Para T. e J.
21.06.2018
21.06.2018
Acumulei culpas e penso agora em
antigos amigos. São leprosos em minha cabeça, mas não possuo temor de caminhar
entre eles, não possuo o terror dos dedos inchados, das juntas consumidas ou
das faces apodrecidas.
Acumulei culpas e desses mortos pesam-me
até mesmo os que não me foram amigos, porém que, em algum grau, foram-me
ternos, carinhosos ou dissimulados colegas – seja de aprendizado, de lábios ou
de pena. Ah, os de pena? São a eles que escrevo agora: aos que delatei, pois o
mundo, tão violento, disse-me para delatar, no mínimo apedrejar.
Peço perdão por aqui, e somente por
aqui. Pois não quero, de fato, ter de pedir perdão ou correr o risco de ser
perdoado. É por isso que a cada erro cometido e a cada tiro efetuado viro as
costas, envergonhado, imaturo e inconstante demais para pedir desculpas, para
mostrar o quanto errei ou o quanto devo me reparar – cada pedido de perdão proferido é um tijolo a menos em uma casa
prestes, lentamente, a desabar. E igualmente parto da posição filosófica de
que desculpas para erros fatais são apenas
palavras. Por isso culpo-me e afogo-me na escolha do martírio, pois sei que
apenas a sádica e nada saudável escolha de punição é o único caminho a seguir.
Penitência através de culpa longa e
insana é o castigo para os pecadores.
Já das amizades ainda não infectadas,
aquelas que permanecem ao meu lado, imunes da doença, escuto com frequência o
conselho para cessar a punição, para cessar a ânsia por martírio eterno, pois não
sou desmedido Atlas responsável pelo
mundo - é necessário admitir erros e prosseguir os corrigindo, não açoitando-me
as costas ante a Cruz.
Mas aos antigos amigos, que nunca me
foram amigos de verdade, que nunca possuíram empatia pelas almas que beijaram,
que extorquiram, que chutaram, que empurraram, que humilharam, que
enlouqueceram e que profanaram, peço perdão apenas por atirar a pedra sem
previamente avisar.
E nada mais.
Se há aqui qualquer arrependimento, é
o de não ter agradecido pela recepção, pela hospitalidade e pelas breves
parcerias que me ajudaram, em alguma instância, a fortalecer os voos tão
previamente marcados. Por esses motivos, e por eles apenas, que fique exposto o
meu senso de culpa (pois atirei a mesma pedra que um dia me atiraram, embora
por crimes diferentes em intenção, em intensidade, em meticulosidade, em
repetição, em vilania e em loucura).
Mas que fique por aí.
Que tudo fique por aí.
E que baste.
Benevolência é, em dado nível,
espécie de maldição atroz, incalculável heresia. Possuir empatia mesmo pelos
culpados é erro irreparável neste mundo de homens e de mulheres.
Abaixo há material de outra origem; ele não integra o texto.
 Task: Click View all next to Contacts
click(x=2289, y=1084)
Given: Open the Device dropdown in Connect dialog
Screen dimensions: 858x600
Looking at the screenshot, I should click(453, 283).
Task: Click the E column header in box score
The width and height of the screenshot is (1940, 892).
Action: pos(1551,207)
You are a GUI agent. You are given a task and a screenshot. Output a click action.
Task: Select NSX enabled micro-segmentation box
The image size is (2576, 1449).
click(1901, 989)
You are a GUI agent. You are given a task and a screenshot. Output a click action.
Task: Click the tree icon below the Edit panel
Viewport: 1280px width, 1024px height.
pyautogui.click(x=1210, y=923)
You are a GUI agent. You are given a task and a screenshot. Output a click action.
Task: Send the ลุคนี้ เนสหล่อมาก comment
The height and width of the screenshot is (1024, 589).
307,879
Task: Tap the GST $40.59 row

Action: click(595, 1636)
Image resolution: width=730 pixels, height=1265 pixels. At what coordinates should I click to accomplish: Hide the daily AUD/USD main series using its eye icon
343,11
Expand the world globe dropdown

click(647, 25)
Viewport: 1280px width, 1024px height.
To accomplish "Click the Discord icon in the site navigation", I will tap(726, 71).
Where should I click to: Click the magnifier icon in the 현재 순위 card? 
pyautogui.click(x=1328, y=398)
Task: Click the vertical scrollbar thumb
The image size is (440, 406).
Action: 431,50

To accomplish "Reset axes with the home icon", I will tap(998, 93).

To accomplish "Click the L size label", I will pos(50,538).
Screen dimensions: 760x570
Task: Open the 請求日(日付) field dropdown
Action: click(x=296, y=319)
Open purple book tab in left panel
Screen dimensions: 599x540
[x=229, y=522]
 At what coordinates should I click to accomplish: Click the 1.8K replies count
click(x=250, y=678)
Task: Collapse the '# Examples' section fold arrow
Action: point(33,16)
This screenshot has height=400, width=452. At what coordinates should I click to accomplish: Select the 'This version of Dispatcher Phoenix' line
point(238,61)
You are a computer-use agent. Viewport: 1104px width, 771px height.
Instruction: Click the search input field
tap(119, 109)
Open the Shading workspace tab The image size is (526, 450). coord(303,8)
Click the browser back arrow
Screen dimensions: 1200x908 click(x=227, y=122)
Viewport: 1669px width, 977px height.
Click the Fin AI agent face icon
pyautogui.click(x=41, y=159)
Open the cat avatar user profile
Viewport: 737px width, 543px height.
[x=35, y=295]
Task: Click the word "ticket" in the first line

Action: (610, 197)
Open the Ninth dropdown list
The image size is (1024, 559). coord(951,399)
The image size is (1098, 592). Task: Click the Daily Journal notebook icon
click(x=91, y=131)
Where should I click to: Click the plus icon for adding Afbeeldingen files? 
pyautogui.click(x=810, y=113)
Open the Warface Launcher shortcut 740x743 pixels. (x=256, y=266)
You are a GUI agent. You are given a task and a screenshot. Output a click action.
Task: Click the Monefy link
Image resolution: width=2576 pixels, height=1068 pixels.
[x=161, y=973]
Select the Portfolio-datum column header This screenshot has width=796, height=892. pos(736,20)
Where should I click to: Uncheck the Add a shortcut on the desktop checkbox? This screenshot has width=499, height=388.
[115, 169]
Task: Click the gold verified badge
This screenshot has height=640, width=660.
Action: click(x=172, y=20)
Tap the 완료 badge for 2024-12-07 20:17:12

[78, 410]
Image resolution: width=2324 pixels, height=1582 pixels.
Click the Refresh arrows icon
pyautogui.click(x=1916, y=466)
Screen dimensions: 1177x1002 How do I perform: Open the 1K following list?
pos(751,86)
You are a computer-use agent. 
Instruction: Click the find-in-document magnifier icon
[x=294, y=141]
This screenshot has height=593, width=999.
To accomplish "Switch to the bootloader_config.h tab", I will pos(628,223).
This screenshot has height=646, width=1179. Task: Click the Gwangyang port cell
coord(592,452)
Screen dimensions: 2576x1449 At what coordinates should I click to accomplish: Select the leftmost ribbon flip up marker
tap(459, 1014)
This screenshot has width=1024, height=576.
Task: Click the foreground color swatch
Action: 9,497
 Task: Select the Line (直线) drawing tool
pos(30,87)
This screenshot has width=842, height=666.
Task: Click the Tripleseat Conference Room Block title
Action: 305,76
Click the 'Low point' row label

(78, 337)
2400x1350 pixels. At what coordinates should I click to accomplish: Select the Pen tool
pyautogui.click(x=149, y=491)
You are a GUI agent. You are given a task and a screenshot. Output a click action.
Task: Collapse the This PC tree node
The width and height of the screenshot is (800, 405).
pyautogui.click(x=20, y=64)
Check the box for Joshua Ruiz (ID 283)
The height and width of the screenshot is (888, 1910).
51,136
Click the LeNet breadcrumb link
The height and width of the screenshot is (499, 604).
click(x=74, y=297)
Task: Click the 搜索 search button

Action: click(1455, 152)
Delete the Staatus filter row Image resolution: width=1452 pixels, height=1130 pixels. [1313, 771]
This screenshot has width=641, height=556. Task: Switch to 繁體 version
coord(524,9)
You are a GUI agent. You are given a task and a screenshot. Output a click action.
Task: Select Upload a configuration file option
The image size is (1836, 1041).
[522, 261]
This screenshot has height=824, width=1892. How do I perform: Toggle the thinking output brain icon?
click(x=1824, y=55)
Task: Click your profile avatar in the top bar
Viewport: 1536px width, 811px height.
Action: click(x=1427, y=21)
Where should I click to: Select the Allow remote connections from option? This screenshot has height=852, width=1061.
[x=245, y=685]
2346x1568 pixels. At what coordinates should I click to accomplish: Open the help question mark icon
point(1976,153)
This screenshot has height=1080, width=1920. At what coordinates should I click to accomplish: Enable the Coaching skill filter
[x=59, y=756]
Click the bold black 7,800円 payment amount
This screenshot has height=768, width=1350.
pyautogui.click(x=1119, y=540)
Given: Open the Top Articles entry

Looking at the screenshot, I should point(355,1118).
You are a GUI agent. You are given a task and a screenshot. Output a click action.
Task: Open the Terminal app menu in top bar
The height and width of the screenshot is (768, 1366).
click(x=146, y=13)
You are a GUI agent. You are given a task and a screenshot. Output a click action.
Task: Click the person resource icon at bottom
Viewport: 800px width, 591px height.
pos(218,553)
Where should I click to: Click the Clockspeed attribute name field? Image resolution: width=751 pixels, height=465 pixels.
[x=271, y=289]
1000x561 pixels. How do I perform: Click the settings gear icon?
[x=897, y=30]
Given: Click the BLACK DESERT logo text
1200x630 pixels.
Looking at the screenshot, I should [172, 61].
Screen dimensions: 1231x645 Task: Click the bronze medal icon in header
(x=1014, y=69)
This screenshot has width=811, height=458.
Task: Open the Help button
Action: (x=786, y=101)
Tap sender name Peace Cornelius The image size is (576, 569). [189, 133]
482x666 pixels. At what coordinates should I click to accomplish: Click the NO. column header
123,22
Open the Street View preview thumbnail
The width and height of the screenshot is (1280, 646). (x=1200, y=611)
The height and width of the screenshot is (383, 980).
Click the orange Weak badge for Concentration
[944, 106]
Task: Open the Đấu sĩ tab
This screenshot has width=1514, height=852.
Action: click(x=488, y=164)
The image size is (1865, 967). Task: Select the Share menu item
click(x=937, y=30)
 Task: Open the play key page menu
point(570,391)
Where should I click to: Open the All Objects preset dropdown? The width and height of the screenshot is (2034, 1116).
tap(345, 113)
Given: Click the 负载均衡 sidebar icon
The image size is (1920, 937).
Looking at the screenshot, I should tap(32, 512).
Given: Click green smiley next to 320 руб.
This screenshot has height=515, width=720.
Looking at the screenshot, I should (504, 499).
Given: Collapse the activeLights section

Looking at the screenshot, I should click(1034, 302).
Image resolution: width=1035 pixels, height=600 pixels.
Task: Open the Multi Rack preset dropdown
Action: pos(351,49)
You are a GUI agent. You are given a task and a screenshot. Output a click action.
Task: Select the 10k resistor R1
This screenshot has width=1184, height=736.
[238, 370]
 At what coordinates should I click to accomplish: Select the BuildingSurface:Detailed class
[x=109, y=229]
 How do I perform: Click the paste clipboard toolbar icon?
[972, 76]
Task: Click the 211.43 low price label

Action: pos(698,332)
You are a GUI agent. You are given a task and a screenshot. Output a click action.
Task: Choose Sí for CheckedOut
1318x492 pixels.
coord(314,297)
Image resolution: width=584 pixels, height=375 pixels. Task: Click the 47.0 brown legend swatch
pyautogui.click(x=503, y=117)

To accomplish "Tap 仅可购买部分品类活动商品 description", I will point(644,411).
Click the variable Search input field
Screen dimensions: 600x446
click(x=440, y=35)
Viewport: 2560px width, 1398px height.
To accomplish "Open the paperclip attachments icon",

Por isso lavo as
mãos e contribuo com o que estiver ao meu alcance, não alimento omissão (assim
o tenho feito há tempo demais) e não alimento mais complacência (assim o tenho
feito desde ontem, mui ontem). Não mais complacência: foi o que extraí
de minha penitência. Sem mais sorrisos educados, sem mais vínculos artísticos,
espirituais ou meramente polidos daqui em diante.
Das culpas que carregarei a seguir,
da escamosa penitência da qual alimento com ratos no aquário guardado em
cabeceira, esfolo-me apenas pelas atuais amizades que aqui permanecem e das
quais falhei em proteger e justiçar, ou pelos antigos e dissimulados companheiros
que tão passiva e agressivamente mirei como o mundo me impeliu a apedrejar.
Portanto, e por tudo, peço perdão, mas
não diretamente, pois não quero, realmente, correr o risco de ser perdoado; por
isso ao mundo espalho estas palavras, porque estampá-las ao ar significa uma
clara espécie de nova penitência; significa, também, uma clara forma de admitir
que não cabe a mim apedrejar nem mesmo ao mais imundo dos homens nem à mais
venenosa das mulheres. O que cabe a mim, e somente a mim, é dançar com meus
próprios demônios e lidar com cada uma das pedras que certamente haverei ainda
de acolher, apalpar e segurar, porém escolher não lançar - que isso faça o
mundo!
Pois estou severamente cansado de
meus autoinfligidos açoites – deste cilício em volta do pescoço.
E porque estou, decerto,
estupidamente cansado de ser réu-e-juiz em tempos de guerra.